Johnny Marr, guitariste d’Electronic
Y a-t-il une chanson qui a changé ta vie ?
Absolument, c’est Jeepster de T. Rex. J’avais à peine 10 ans, lorsque j’ai vu Marc Bolan chanter ce titre dans une émission télé et j’ai ressenti quelque chose de totalement inédit : ce groove, ce son, ces guitares et surtout ce personnage venu d’une autre planète me mettaient dans un état second. J’ai acheté le disque dès le lendemain et je mimais les riffs sur une guitare jouet chaque fois que je l’écoutais. La musique était très présente dans ma famille, la radio était toujours allumée et chaque semaine, ma mère s’amusait à faire des pronostics sur les classements des charts à la radio, elle aimait beaucoup les Everly Brothers.

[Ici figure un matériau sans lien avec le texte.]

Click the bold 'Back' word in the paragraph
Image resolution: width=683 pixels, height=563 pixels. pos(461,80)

L’influence de T. Rex est très présente dans certaines chansons des Smiths, Panic ou Shoplifters of the world. Morrissey était lui aussi un inconditionnel de Bolan. Lorsque nous écrivions Panic, il était obsédé par Metal guru et voulait absolument chanter comme lui sur cette chanson. Il n’arrêtait pas de chanter sur ce disque, essayant de modifier les paroles de Panic pour qu’elles soient exactement dans le même rythme que le texte de Metal guru. Il tenait aussi absolument à ce que je retrouve le break de guitare, si bien que les deux chansons sont presque superposables. Quand j’ai eu 13 ans, mon rapport à la musique a changé, j’ai plus étudié mes disques que je ne les ai appréciés. Je les écoutais jusqu’à savoir exactement comment chaque chanson avait été structurée.

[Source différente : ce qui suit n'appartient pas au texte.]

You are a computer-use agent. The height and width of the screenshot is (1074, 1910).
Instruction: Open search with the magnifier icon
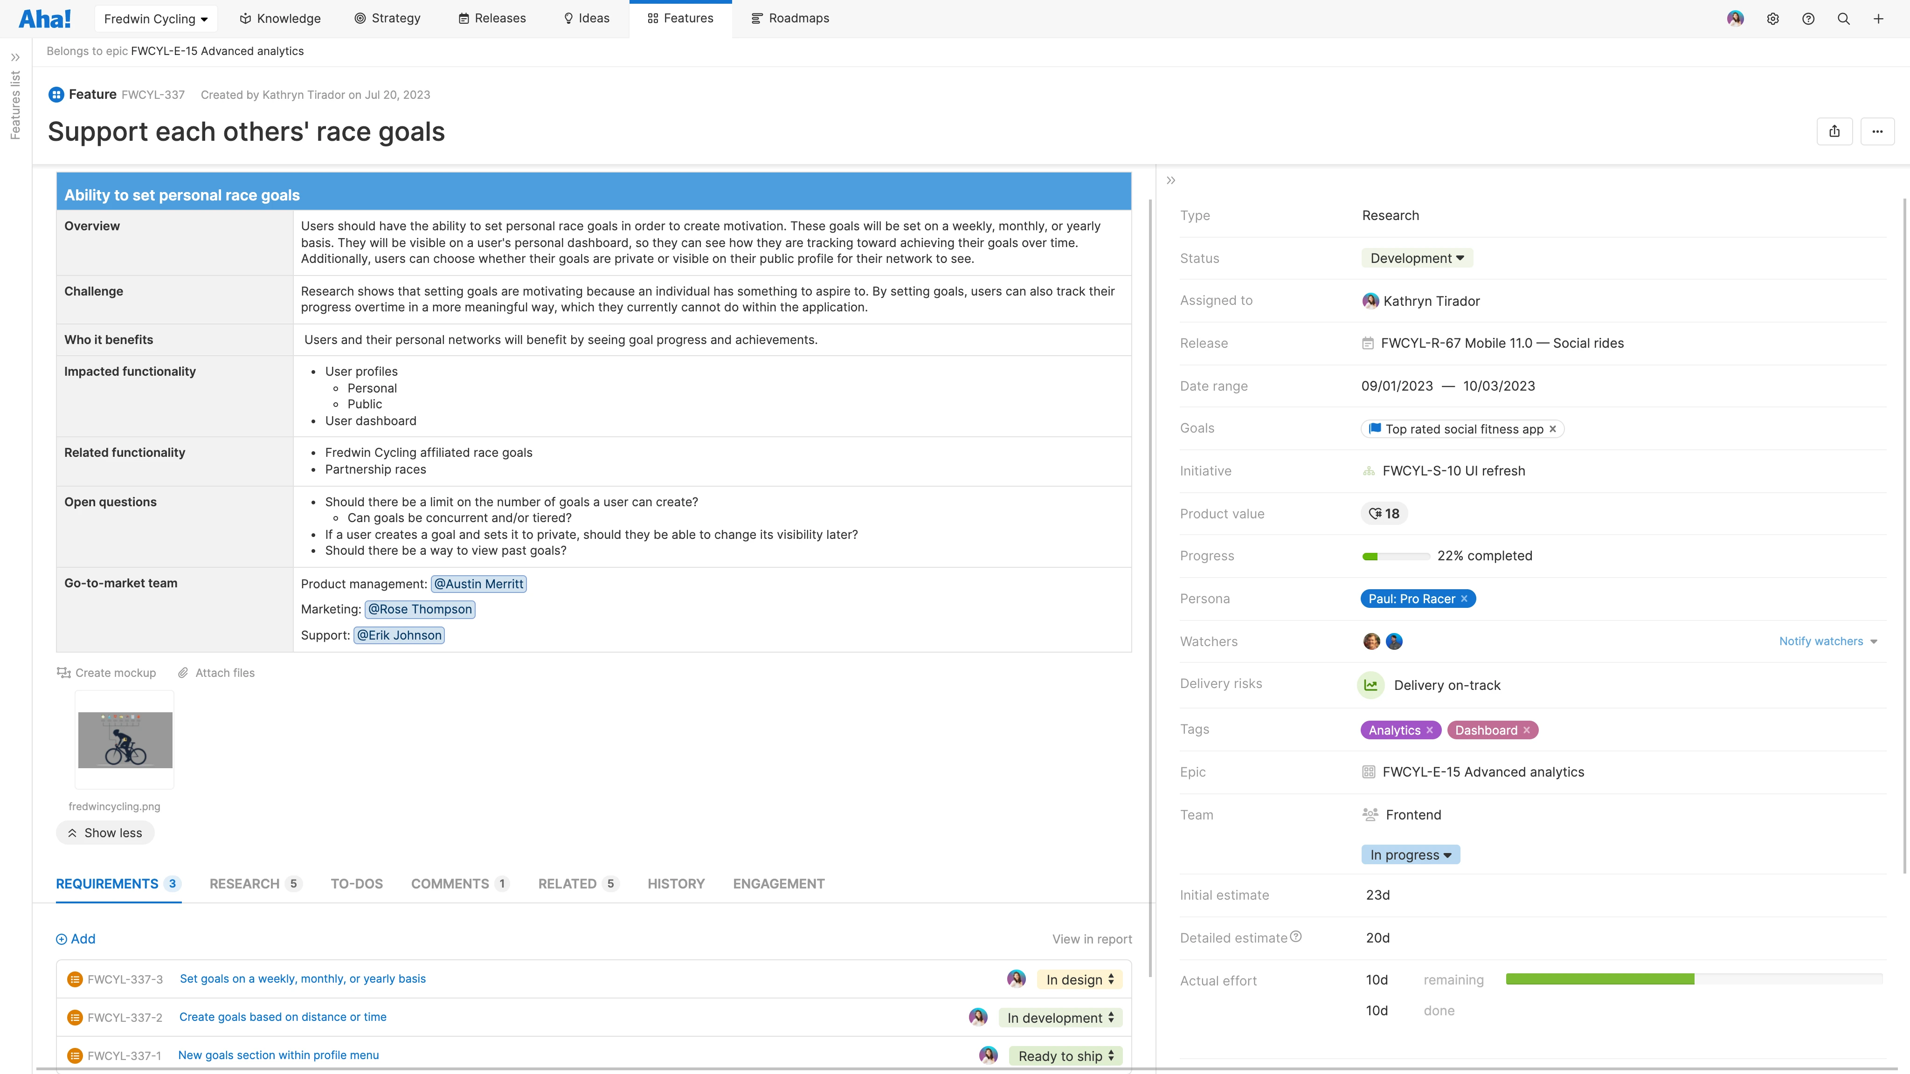(1843, 19)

Quels sont les groupes récents qui ont le plus compté pour toi ?
Nirvana est un des groupes les plus importants de ces dernières années, l’écriture de Kurt Cobain deviendra sans doute une référence avec le temps. Sinon, j’ai beaucoup de respect pour Supergrass et The Beta Band : un groupe très représentatif de la musique actuelle, qui pousse très loin les limites du mélange des genres et sait parfaitement harmoniser différentes époques, des choses comme Can, le Velvet Underground, le rock psychédélique. En ce moment, je n’écoute pas beaucoup de nouveautés, ni de rock d’ailleurs. Je préfère me replonger dans les disques de Fela, réécouter le disque d’Ananda Shankar le fils de Ravi Shankar , un type totalement fou qui reprenait Jumping Jack flash au sitar dans les années 70. J’écoute aussi des enregistrements de jazz assez décalés.
Le cinéma occupe-t-il une place particulière dans ta vie ?
Non. Ma vie est totalement bouffée par la musique et je m’ennuie très vite au cinéma. La seule fois où j’ai vraiment tenu à voir un film, c’était pour sa musique, quand Ennio Morricone avait composé la bande originale de Mission de Roland Joffé. J’ai également aimé Southern comfort de Walter Hill, en grande partie pour la musique composée par Ry Cooder. Dans les deux cas, je me suis aperçu que seuls les bons films avaient de bonnes BO… J’ai des goûts très ordinaires, la plupart des films que j’apprécie sont américains : Altered states, un film de science-fiction où William Hurt tenait l’un de ses tout premiers rôles, Sunset boulevard de Billy Wilder, et surtout Il faut trouver le joint, un petit film désopilant de la fin des années 70, devenu culte, où deux types Cheeh et Chong joués par deux acteurs inconnus sillonnent les Etats-Unis à bord d’un camion qu’ils ont eux-mêmes construit en marijuana.
Quels sont les livres qui t’ont le plus touché ?
J’ai toujours aimé la littérature biographique, comme Les Chansons que m’apprenait ma mère de Marlon Brando ou Mes expériences de vérité par Gandhi. Je suis très friand de ce genre de bouquins et je ne m’interdis aucun auteur. En ce moment, je suis porté sur les livres de psychologie ou les essais sur la spiritualité, la religion. Non pas que je recherche mon chemin vers la foi, mais parce que les auteurs de cette littérature sont des types hors norme, qui observent le monde avec un autre regard. Je suis en train de finir Souvenirs, rêves et pensées de Jung, et je trouve ce type aussi passionnant que fascinant. Noam Chomsky m’intéresse énormément, Thomas Edison ou Gore Vidal également avec son regard à la fois plein d’amour et terriblement critique sur la société américaine. Je me suis plongé dans les livres sur la culture primitive indo-américaine, un univers extraordinairement riche. Ce genre de livre m’influence énormément, me transforme peu à peu, m’aide à sortir de ma bulle et à m’interroger sur moi-même. J’ai beaucoup appris en lisant Swami Ramdas par exemple, un contemporain de Timothy Leary qui, parallèlement à ses expériences sur les acides et les effets des psychotropes, menait des réflexions très sérieuses sur la méditation et l’hindouisme.